* [GIVEN REQUEST]
Please arrange the data as a numbered list, starting at the first line and ending at the line that contains "[x=1235, y=87]", both included. Leave out blank lines.

* [MATERIAL PROVIDED]
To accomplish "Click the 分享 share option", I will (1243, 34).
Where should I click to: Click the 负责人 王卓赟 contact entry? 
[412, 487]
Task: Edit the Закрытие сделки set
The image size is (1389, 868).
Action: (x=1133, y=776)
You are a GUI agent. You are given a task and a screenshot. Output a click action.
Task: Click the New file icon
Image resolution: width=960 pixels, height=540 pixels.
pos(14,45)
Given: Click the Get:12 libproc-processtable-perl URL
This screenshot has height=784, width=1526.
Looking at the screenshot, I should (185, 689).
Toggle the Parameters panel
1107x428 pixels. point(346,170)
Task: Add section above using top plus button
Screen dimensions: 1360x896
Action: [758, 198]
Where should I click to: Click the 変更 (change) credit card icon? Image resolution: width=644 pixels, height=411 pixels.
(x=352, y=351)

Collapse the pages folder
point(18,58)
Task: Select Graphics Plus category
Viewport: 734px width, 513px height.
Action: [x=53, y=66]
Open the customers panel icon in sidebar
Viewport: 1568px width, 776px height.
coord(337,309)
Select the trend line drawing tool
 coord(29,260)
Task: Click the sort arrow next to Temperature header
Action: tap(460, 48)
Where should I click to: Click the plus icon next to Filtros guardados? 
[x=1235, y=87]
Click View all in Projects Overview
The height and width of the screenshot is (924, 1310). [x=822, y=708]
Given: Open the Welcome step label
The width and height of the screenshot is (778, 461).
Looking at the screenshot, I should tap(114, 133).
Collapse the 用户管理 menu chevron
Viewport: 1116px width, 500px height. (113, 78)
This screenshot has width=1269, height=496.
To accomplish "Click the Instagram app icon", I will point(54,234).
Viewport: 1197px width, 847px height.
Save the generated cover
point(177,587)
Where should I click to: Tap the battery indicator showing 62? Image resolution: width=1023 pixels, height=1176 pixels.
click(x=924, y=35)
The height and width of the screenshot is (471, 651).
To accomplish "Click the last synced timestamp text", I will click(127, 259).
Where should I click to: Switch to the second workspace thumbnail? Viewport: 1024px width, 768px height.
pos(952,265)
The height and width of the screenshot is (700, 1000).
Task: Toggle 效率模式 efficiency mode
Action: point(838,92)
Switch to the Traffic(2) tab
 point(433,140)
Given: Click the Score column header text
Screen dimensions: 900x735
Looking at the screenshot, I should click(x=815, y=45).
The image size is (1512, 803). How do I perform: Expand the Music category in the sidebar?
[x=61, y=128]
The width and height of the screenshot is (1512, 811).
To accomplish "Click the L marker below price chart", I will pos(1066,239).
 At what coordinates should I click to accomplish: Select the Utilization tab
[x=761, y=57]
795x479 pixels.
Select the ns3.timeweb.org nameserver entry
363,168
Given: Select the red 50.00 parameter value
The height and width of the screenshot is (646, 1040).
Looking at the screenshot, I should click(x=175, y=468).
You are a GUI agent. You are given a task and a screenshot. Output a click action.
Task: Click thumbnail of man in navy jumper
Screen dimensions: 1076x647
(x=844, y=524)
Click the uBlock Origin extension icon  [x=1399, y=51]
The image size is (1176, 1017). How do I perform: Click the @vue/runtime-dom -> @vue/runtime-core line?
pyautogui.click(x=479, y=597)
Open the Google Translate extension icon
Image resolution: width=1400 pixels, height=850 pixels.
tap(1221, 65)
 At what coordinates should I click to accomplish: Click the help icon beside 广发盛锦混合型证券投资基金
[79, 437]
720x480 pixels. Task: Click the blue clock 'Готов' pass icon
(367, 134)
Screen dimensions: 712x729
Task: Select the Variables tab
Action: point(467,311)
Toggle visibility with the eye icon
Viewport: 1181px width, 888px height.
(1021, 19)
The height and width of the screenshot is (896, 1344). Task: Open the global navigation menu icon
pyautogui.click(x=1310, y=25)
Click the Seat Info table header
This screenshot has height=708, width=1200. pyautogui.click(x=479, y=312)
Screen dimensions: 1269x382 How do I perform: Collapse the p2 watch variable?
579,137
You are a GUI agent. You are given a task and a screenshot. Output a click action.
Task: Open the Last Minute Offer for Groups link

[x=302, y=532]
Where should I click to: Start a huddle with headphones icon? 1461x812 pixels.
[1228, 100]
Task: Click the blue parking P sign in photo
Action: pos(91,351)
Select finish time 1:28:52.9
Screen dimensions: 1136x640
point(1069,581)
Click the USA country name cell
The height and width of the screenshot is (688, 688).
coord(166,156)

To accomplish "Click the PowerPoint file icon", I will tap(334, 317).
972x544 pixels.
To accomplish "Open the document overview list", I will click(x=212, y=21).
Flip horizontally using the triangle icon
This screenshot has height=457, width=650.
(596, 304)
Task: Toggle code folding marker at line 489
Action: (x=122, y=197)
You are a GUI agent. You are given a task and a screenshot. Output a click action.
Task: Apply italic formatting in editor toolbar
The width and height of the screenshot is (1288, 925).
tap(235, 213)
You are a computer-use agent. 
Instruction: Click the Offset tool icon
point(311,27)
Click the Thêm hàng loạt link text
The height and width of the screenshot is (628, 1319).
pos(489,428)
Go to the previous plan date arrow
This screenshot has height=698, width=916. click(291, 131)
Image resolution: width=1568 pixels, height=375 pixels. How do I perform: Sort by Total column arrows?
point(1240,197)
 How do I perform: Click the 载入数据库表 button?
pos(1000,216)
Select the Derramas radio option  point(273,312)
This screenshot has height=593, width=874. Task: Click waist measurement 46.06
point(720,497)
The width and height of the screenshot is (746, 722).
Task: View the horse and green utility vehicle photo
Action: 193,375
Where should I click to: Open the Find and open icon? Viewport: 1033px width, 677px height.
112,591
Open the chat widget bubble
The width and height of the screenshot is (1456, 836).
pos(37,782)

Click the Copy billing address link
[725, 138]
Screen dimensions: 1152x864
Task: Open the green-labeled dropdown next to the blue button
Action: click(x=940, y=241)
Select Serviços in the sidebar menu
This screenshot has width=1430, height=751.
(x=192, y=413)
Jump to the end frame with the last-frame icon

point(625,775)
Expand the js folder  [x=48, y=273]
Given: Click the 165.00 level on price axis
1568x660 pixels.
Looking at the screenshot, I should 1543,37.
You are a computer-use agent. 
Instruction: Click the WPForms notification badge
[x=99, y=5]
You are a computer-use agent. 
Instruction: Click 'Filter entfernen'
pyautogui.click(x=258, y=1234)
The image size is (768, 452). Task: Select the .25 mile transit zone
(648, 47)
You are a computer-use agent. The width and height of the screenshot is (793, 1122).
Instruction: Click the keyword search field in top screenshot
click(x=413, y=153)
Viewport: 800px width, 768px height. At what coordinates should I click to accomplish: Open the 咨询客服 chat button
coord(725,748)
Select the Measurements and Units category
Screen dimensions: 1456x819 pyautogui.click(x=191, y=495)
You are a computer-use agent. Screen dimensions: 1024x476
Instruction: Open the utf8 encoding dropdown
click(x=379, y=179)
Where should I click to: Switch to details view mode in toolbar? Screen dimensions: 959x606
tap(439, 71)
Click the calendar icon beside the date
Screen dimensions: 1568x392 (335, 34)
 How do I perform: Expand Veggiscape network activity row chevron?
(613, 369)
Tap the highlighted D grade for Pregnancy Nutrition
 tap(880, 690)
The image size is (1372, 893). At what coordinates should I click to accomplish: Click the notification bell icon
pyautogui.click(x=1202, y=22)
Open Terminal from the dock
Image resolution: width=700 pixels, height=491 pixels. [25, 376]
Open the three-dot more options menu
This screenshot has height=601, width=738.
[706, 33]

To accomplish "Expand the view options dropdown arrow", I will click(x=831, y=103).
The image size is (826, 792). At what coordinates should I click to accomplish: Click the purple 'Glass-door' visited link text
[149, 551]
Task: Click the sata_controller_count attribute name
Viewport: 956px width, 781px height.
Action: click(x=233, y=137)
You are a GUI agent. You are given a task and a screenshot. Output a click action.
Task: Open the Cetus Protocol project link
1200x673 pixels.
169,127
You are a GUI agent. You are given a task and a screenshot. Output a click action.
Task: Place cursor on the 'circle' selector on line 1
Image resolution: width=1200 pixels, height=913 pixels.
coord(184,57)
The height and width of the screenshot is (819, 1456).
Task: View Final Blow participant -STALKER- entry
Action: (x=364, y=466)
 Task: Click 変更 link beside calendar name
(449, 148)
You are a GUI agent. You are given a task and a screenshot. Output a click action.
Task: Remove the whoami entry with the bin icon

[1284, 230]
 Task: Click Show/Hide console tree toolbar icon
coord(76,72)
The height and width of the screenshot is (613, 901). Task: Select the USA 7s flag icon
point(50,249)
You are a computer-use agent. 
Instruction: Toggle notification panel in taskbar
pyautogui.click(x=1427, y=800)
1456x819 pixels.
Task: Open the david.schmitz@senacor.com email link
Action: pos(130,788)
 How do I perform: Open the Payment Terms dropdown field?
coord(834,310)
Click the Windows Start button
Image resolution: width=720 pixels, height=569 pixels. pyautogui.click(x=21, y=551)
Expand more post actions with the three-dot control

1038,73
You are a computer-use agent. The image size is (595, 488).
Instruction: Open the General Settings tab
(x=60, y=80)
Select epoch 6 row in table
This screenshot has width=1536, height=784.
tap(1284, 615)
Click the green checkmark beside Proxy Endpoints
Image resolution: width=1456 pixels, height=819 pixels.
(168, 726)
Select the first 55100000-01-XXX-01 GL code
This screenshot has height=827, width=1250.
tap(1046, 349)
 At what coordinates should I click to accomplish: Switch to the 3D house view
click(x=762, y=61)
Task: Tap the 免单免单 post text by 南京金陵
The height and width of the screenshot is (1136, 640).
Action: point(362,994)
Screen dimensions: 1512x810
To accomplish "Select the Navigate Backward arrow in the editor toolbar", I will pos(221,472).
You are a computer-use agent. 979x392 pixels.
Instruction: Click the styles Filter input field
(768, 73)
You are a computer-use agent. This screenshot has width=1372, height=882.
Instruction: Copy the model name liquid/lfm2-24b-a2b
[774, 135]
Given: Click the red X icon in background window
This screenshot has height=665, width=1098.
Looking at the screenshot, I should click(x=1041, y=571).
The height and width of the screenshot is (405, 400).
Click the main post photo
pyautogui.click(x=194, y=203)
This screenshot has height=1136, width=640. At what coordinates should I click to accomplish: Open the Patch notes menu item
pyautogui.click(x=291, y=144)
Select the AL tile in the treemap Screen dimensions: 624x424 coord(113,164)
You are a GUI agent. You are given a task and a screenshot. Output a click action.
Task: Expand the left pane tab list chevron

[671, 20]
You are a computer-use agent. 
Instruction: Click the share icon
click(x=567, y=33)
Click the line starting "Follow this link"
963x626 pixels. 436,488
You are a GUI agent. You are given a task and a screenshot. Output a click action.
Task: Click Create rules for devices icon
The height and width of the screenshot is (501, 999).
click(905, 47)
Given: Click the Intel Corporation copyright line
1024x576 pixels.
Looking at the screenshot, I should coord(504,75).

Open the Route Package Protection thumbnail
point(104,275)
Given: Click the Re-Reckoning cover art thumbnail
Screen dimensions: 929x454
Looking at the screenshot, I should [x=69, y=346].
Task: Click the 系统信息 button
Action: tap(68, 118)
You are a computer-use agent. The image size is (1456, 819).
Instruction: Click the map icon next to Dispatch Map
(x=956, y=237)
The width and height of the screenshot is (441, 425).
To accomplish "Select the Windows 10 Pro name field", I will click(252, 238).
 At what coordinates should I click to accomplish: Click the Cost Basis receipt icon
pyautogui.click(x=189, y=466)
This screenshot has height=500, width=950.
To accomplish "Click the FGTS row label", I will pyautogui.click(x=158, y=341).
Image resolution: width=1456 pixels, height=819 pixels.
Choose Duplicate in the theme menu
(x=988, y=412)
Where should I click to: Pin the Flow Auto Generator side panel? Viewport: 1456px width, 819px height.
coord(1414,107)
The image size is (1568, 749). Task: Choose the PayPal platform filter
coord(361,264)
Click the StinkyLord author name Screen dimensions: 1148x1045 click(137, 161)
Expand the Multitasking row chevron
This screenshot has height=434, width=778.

* [RESULT OF THIS EXERCISE]
1. To accomplish "Click the 分享 share option", I will (1243, 34).
2. Where should I click to: Click the 负责人 王卓赟 contact entry? 
3. [412, 487]
4. Task: Edit the Закрытие сделки set
5. The image size is (1389, 868).
6. Action: (x=1133, y=776)
7. You are a GUI agent. You are given a task and a screenshot. Output a click action.
8. Task: Click the New file icon
9. Image resolution: width=960 pixels, height=540 pixels.
10. pos(14,45)
11. Given: Click the Get:12 libproc-processtable-perl URL
12. This screenshot has height=784, width=1526.
13. Looking at the screenshot, I should (185, 689).
14. Toggle the Parameters panel
15. 1107x428 pixels. point(346,170)
16. Task: Add section above using top plus button
17. Screen dimensions: 1360x896
18. Action: [758, 198]
19. Where should I click to: Click the 変更 (change) credit card icon? Image resolution: width=644 pixels, height=411 pixels.
20. (x=352, y=351)
21. Collapse the pages folder
22. point(18,58)
23. Task: Select Graphics Plus category
24. Viewport: 734px width, 513px height.
25. Action: [x=53, y=66]
26. Open the customers panel icon in sidebar
27. Viewport: 1568px width, 776px height.
28. coord(337,309)
29. Select the trend line drawing tool
30.  coord(29,260)
31. Task: Click the sort arrow next to Temperature header
32. Action: tap(460, 48)
33. Where should I click to: Click the plus icon next to Filtros guardados? 
34. [x=1235, y=87]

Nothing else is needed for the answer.